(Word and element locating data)
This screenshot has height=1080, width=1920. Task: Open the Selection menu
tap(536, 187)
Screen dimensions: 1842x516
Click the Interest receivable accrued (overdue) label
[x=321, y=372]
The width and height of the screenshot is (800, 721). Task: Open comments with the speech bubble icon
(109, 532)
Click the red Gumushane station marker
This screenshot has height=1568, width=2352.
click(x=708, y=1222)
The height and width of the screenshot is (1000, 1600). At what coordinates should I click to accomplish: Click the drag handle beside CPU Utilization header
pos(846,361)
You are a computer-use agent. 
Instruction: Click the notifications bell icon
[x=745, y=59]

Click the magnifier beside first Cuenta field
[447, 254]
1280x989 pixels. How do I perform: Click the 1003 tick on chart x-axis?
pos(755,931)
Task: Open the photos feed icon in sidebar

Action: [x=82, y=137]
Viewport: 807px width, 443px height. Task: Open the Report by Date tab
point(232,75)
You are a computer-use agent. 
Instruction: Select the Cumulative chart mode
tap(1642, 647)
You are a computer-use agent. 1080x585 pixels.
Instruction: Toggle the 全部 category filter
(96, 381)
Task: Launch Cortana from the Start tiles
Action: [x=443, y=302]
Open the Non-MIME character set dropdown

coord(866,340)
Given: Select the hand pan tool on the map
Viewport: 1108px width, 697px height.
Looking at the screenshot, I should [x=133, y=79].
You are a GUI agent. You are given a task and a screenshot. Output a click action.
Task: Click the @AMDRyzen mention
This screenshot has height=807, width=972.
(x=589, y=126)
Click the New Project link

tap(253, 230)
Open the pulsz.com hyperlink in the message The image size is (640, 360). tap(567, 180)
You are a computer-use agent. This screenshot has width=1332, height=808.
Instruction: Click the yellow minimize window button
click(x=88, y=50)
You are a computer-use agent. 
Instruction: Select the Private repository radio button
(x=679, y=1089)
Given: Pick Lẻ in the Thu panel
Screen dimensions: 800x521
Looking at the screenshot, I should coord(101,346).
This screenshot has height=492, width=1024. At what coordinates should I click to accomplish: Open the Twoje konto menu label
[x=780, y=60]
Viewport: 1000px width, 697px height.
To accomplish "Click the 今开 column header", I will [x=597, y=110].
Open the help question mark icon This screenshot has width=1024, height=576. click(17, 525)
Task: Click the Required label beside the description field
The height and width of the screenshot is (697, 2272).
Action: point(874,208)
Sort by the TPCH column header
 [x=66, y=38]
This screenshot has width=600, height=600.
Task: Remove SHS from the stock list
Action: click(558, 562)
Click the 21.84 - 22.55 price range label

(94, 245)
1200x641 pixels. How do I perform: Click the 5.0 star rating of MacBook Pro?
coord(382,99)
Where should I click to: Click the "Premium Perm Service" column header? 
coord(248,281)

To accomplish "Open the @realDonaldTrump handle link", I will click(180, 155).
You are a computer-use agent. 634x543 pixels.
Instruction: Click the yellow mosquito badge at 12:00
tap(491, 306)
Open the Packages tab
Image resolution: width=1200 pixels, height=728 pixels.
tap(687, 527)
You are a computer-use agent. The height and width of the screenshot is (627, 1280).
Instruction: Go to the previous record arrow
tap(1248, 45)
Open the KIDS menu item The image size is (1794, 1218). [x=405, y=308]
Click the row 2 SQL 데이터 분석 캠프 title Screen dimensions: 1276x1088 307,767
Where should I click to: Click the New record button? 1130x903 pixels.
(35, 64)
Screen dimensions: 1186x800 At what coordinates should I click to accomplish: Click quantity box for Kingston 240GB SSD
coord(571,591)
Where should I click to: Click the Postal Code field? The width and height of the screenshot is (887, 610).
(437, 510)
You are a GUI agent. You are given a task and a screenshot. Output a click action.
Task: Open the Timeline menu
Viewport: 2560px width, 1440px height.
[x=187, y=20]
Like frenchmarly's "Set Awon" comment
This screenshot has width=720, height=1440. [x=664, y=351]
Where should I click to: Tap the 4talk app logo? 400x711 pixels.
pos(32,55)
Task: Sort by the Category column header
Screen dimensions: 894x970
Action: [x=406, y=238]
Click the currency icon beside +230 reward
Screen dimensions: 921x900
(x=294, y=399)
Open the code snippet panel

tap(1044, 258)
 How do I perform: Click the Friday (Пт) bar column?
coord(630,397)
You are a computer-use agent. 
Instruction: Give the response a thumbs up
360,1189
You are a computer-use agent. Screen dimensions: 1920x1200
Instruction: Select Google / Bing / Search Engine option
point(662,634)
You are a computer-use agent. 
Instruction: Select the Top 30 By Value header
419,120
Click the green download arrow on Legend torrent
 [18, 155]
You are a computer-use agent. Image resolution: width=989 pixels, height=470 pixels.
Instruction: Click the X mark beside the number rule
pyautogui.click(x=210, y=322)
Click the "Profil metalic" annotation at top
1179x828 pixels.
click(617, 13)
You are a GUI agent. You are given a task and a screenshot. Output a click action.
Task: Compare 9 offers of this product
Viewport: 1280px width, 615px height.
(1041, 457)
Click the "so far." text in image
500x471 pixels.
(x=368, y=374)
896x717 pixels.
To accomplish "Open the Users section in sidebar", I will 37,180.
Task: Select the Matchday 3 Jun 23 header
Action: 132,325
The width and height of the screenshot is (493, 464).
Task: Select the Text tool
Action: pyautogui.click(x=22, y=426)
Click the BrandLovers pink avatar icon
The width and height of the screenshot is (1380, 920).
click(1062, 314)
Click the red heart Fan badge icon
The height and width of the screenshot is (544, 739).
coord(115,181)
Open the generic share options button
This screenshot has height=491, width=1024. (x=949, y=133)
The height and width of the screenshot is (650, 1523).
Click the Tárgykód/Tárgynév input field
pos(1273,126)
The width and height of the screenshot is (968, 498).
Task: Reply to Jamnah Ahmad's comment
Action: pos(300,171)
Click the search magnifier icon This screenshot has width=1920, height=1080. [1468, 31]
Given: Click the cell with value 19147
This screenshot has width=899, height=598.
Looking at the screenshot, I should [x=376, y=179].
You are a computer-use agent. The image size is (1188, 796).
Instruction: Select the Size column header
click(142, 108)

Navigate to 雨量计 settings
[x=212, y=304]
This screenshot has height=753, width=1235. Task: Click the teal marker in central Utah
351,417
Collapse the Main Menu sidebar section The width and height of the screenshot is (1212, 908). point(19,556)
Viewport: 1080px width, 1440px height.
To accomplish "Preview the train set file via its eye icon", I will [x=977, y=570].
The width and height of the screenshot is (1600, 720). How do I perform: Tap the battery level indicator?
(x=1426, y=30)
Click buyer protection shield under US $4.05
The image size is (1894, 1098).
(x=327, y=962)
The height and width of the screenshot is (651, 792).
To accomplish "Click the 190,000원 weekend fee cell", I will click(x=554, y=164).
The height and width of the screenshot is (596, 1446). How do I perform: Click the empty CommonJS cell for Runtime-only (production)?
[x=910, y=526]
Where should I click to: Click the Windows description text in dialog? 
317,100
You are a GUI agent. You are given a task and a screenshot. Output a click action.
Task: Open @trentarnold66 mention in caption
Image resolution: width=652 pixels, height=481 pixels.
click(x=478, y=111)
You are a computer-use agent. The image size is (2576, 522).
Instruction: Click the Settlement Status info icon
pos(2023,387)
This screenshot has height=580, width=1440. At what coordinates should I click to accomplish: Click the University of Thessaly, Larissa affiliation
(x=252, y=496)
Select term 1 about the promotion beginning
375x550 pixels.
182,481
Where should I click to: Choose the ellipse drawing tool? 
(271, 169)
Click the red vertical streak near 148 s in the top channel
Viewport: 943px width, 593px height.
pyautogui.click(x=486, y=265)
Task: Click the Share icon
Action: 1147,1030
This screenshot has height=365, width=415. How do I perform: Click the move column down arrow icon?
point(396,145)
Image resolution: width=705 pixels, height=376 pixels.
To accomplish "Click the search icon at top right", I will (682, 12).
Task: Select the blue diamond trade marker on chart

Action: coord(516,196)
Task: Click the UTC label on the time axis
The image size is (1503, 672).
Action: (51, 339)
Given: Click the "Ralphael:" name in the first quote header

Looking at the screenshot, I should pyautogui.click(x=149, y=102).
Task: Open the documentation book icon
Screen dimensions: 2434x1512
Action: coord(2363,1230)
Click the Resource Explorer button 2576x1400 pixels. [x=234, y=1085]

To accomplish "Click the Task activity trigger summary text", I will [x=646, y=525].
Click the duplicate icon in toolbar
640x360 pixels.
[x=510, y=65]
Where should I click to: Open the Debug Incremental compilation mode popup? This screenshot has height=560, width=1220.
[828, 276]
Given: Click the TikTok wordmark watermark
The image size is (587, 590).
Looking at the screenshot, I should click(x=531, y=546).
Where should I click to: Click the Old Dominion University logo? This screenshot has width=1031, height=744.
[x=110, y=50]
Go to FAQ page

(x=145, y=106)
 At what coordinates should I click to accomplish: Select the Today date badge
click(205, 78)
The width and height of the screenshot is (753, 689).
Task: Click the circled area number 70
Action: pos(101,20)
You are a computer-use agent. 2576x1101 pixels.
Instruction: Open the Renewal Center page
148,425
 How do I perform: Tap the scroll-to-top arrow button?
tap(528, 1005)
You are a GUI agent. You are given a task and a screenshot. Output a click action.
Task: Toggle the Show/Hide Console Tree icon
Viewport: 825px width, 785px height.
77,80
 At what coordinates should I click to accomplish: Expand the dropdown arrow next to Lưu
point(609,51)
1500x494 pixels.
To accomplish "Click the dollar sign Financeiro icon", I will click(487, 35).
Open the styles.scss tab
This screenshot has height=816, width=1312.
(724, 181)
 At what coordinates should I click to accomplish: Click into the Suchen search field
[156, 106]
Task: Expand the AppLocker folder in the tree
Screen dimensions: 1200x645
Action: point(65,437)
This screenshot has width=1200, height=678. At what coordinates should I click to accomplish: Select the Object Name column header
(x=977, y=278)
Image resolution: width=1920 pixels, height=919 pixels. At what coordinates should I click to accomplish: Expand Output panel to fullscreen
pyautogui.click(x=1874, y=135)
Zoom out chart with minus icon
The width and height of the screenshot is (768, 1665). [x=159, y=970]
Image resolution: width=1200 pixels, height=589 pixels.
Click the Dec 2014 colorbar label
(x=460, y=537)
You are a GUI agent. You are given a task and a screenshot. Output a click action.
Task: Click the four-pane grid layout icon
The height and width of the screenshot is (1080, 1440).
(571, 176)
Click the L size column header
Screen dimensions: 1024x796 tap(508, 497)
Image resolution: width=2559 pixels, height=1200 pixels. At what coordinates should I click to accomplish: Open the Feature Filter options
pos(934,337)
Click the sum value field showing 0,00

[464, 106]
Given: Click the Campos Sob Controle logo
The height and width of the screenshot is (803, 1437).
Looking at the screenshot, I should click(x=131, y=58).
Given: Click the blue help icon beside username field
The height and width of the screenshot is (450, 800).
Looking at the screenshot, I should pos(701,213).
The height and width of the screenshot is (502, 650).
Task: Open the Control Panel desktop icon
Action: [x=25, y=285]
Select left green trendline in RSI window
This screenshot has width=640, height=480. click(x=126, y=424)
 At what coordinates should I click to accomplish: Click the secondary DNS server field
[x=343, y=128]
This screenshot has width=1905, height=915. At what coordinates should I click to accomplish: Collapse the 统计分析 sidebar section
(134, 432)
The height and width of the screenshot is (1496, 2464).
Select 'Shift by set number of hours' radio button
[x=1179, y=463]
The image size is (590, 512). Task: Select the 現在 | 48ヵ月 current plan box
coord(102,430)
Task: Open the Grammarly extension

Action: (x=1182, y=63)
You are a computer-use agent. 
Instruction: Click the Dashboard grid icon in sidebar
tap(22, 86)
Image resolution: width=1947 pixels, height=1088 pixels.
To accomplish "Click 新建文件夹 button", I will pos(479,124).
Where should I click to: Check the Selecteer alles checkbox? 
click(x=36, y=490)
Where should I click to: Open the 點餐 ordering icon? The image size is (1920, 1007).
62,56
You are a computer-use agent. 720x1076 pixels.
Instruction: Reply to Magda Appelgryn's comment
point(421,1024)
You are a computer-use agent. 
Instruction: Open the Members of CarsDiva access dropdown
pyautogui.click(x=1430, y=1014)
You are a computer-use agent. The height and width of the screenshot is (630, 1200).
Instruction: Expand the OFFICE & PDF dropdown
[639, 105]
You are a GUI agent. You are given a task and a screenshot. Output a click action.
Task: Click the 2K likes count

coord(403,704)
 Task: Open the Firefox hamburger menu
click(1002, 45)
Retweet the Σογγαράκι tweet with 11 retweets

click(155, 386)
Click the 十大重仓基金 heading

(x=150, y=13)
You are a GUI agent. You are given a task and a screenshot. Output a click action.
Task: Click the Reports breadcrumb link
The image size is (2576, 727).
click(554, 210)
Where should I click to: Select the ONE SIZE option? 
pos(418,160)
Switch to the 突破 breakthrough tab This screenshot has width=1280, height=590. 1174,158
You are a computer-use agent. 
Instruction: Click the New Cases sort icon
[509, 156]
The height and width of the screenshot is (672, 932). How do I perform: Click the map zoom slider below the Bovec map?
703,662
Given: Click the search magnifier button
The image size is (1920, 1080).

▶ Requirement
Copy the lines from the records word for word, beginning with the line containing "The height and width of the screenshot is (1000, 1600)." and continuing through the line containing "Action: [x=82, y=137]".

▶ Exercise solution
The height and width of the screenshot is (1000, 1600). At what coordinates should I click to accomplish: Click the drag handle beside CPU Utilization header
pos(846,361)
You are a computer-use agent. 
Instruction: Click the notifications bell icon
[x=745, y=59]

Click the magnifier beside first Cuenta field
[447, 254]
1280x989 pixels. How do I perform: Click the 1003 tick on chart x-axis?
pos(755,931)
Task: Open the photos feed icon in sidebar

Action: [x=82, y=137]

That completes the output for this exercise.